Exercise objective
Each line in the material below, starting at the one with "At what coordinates should I click to accomplish: Click Save" and ending at the one with "Click the 82% funding progress bar", is to be reproduced exactly; no picture is to be copied.

Input data

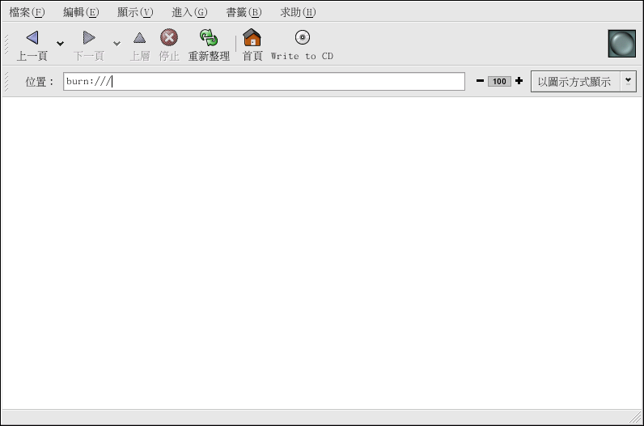Click the Write to CD disc icon
644x426 pixels.
(x=302, y=37)
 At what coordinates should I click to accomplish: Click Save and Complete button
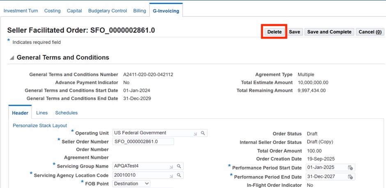(329, 32)
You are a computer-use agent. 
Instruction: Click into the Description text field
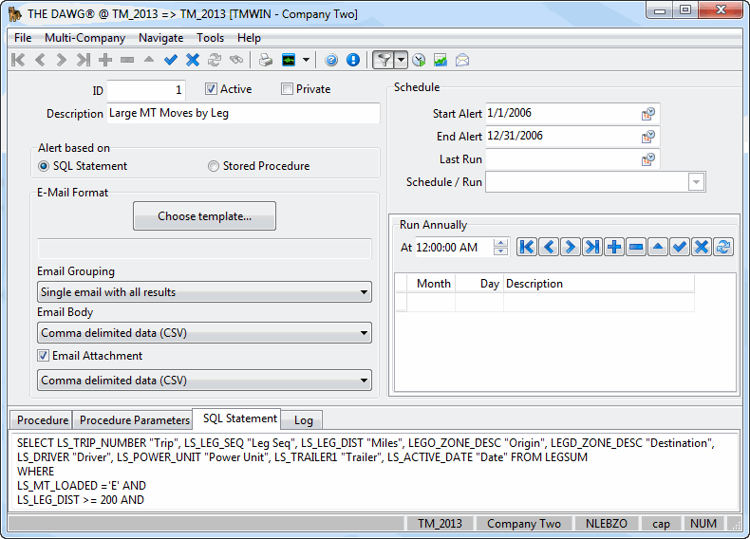click(x=242, y=113)

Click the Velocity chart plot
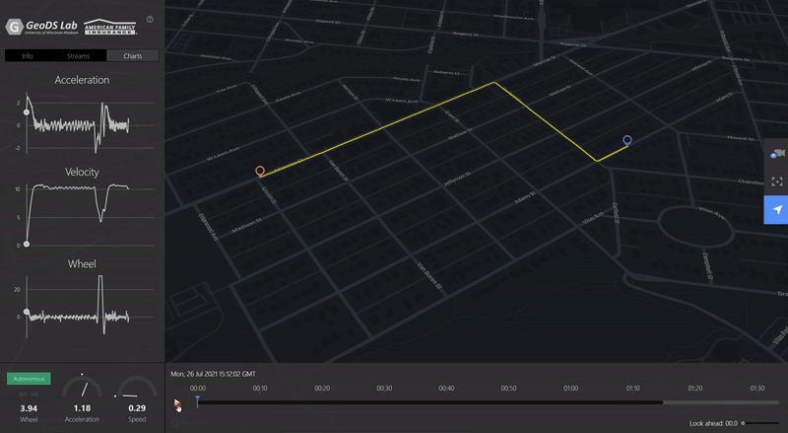pos(79,211)
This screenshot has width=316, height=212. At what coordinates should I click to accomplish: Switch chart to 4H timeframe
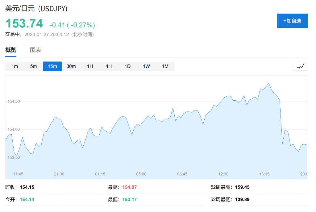pyautogui.click(x=109, y=66)
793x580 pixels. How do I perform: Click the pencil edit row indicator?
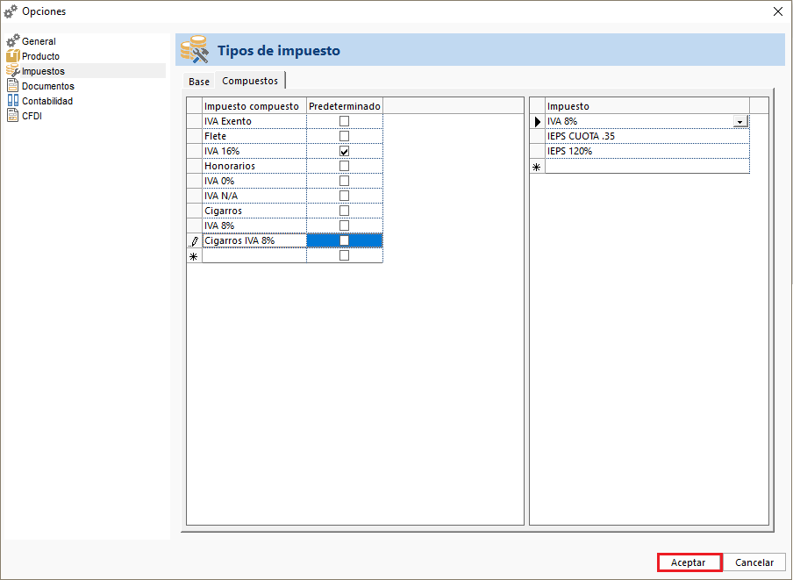coord(194,240)
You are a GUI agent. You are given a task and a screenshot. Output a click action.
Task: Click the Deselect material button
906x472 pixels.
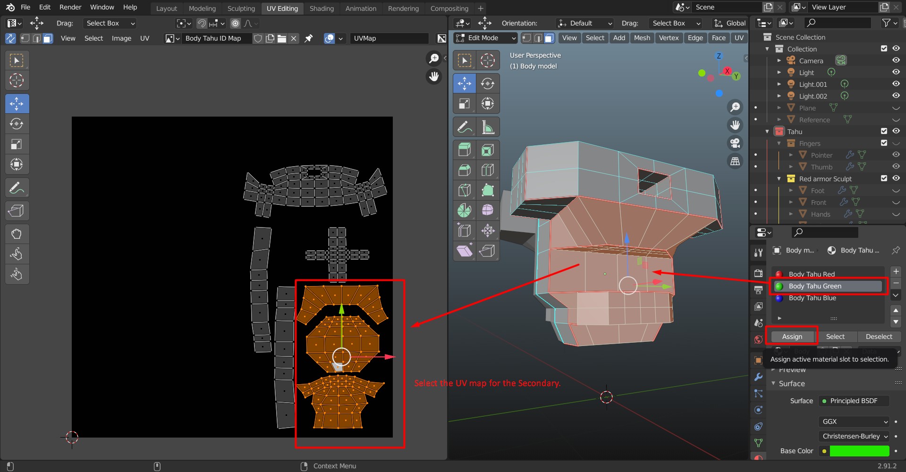tap(879, 337)
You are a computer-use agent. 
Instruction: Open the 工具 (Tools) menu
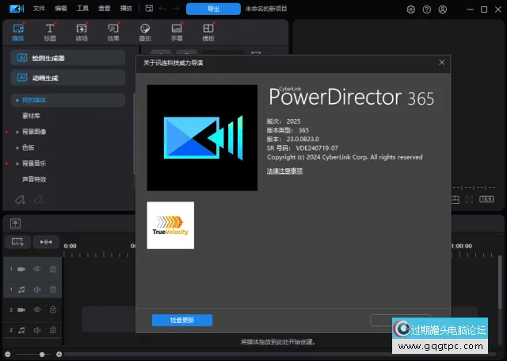coord(82,10)
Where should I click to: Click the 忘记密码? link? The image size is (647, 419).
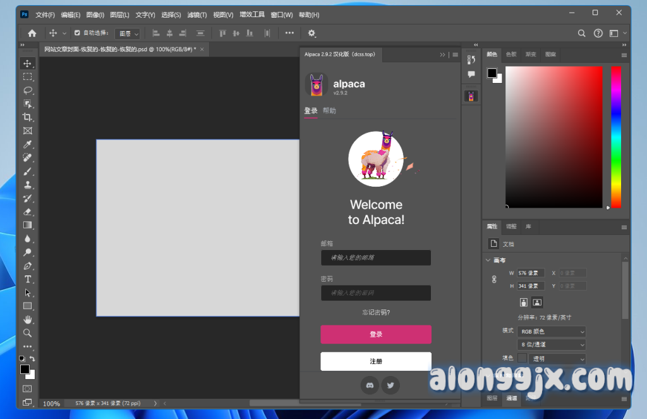tap(376, 312)
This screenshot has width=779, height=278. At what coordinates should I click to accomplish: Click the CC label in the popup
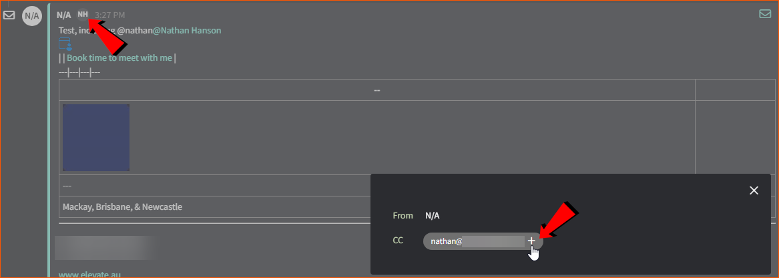(x=398, y=241)
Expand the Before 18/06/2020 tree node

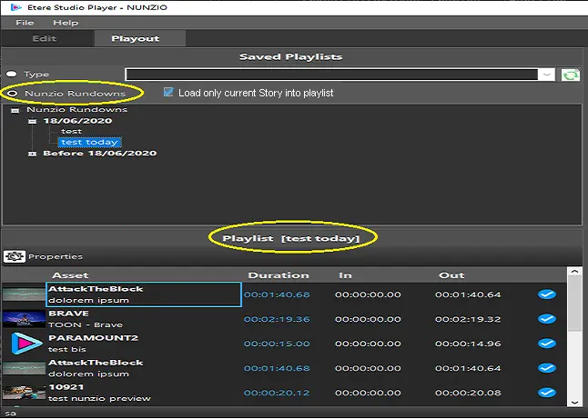(x=33, y=154)
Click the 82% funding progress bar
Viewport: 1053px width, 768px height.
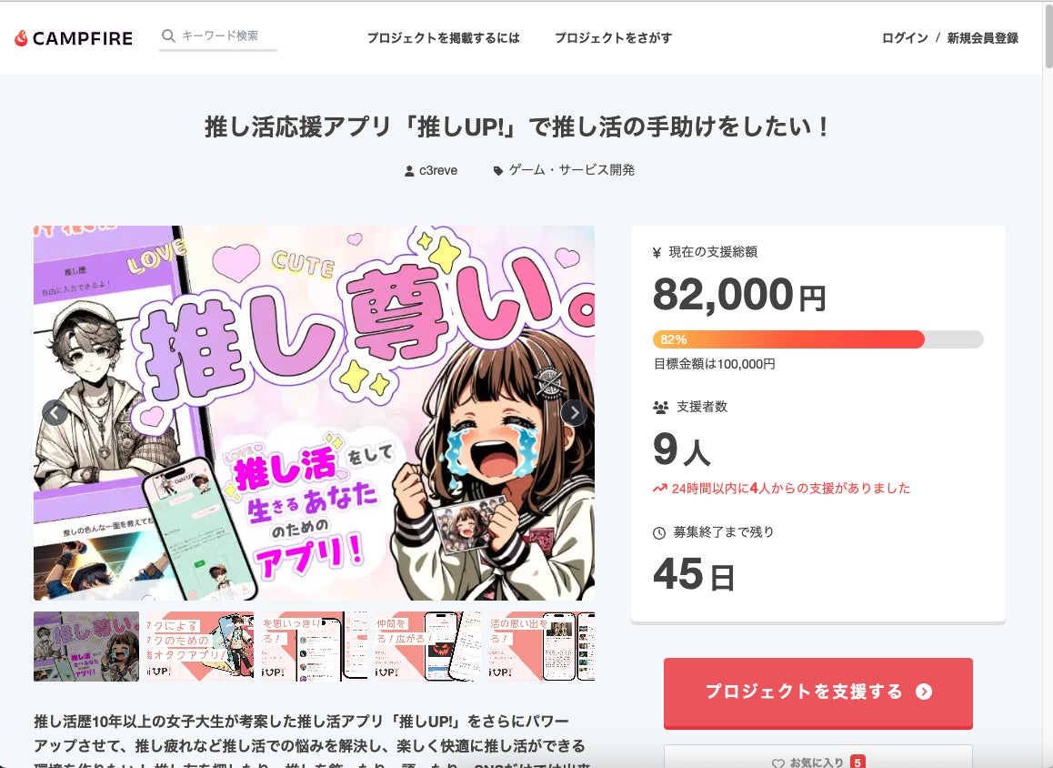point(818,339)
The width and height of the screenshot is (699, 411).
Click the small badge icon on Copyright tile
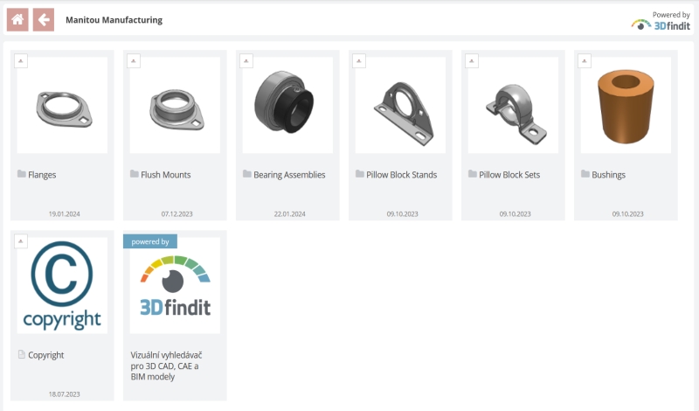tap(21, 241)
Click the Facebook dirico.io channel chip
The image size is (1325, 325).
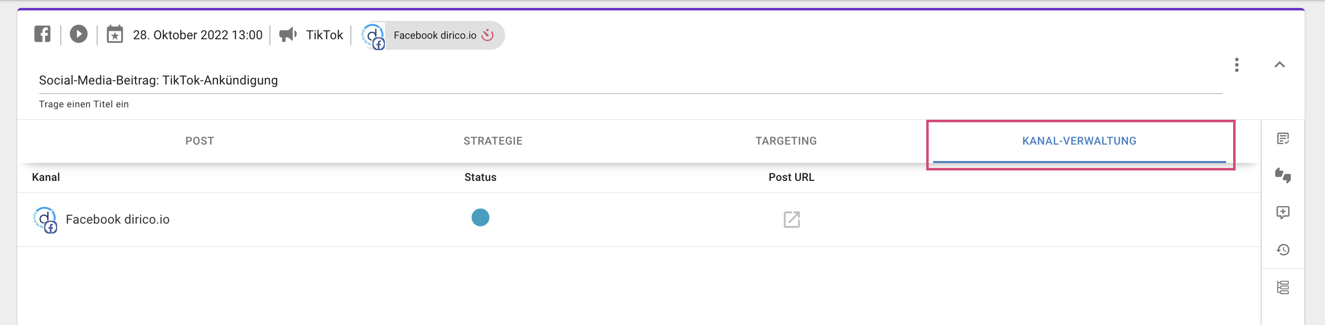433,35
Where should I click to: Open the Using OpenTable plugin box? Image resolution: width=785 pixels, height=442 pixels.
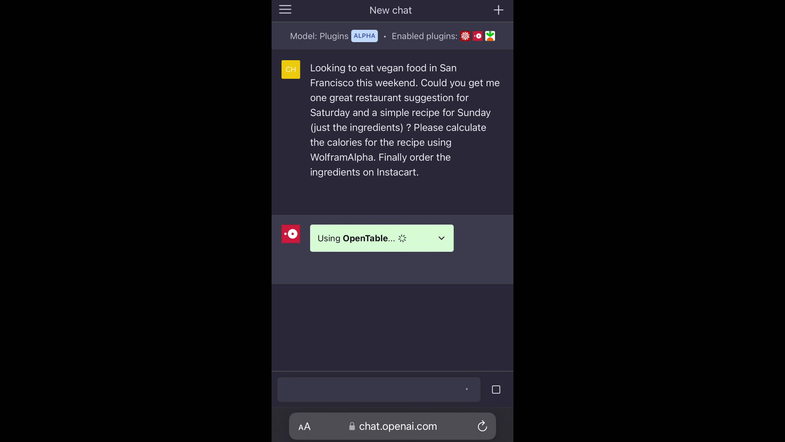pos(382,238)
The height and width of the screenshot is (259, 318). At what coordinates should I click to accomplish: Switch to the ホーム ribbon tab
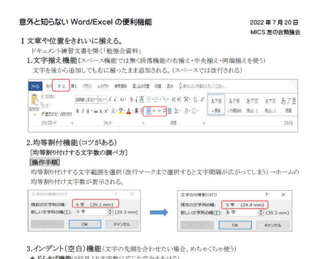[x=62, y=86]
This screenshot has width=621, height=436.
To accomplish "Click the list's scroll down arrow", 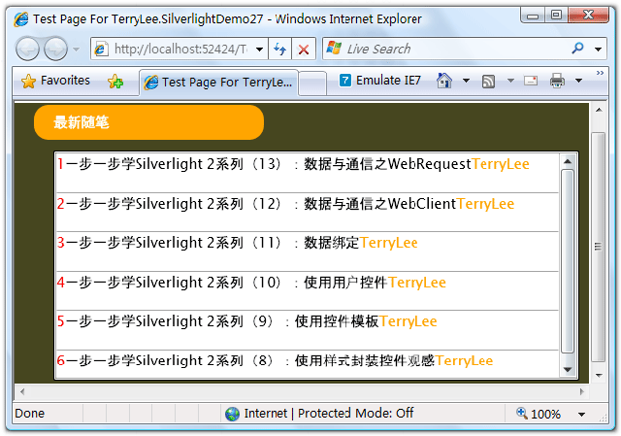I will click(x=568, y=369).
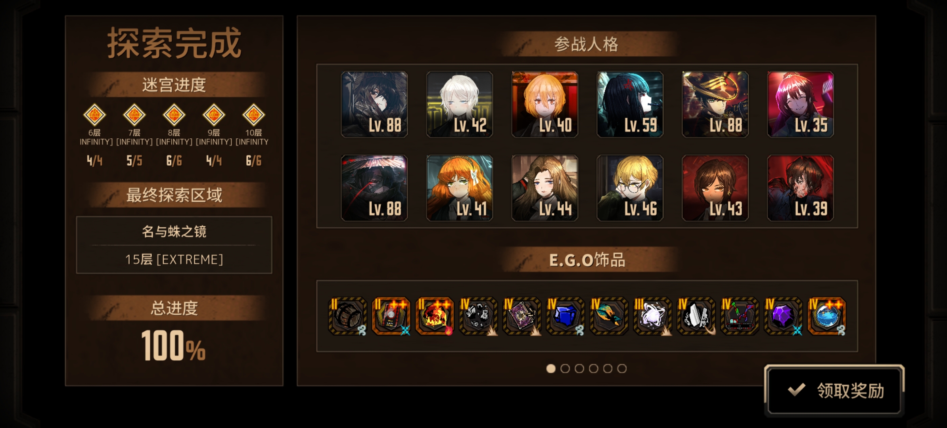Click the blue cube E.G.O gift

[566, 316]
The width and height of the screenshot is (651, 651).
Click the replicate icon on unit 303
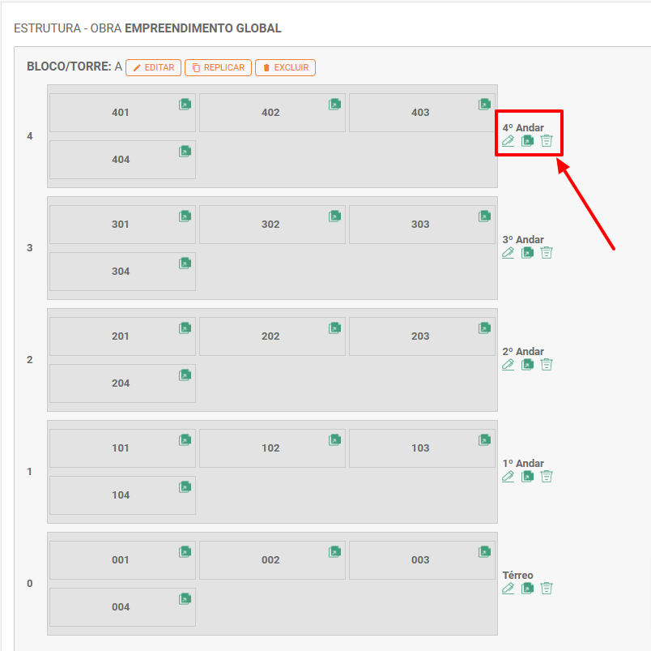[484, 216]
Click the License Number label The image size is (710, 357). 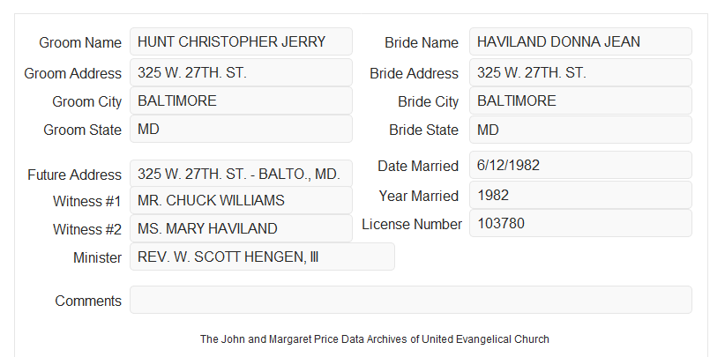coord(412,225)
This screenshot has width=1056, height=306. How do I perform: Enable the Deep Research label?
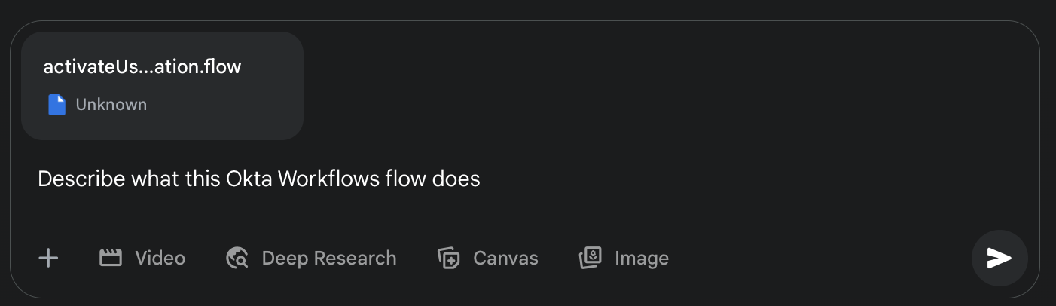coord(328,259)
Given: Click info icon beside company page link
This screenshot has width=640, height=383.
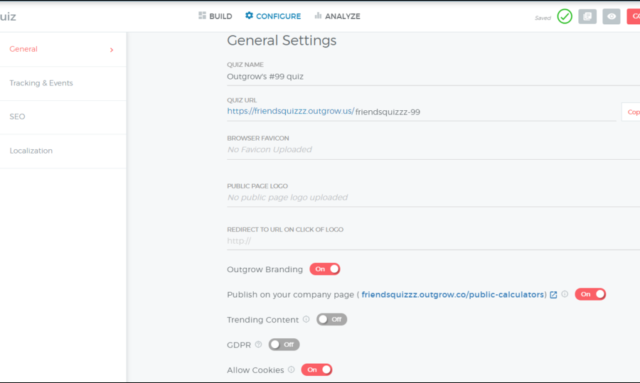Looking at the screenshot, I should click(565, 293).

Task output
 At what coordinates should I click to accomplish: Click Save and Complete button
(329, 32)
You are a computer-use agent. 
Instruction: Click into the Description text field
click(x=242, y=113)

Click the Velocity chart plot
pos(79,211)
This screenshot has width=316, height=212. At what coordinates should I click to accomplish: Switch chart to 4H timeframe
pyautogui.click(x=109, y=66)
793x580 pixels. How do I perform: Click the pencil edit row indicator?
coord(194,240)
You are a GUI agent. You are given a task and a screenshot. Output a click action.
Task: Click the Deselect material button
906x472 pixels.
tap(879, 337)
You are a computer-use agent. 
Instruction: Open the 工具 (Tools) menu
coord(82,10)
Where should I click to: Click the 忘记密码? link? The image size is (647, 419).
tap(376, 312)
This screenshot has width=779, height=278. At what coordinates should I click to accomplish: Click the CC label in the popup
(x=398, y=241)
Expand the Before 18/06/2020 tree node

(x=33, y=154)
Click the 82% funding progress bar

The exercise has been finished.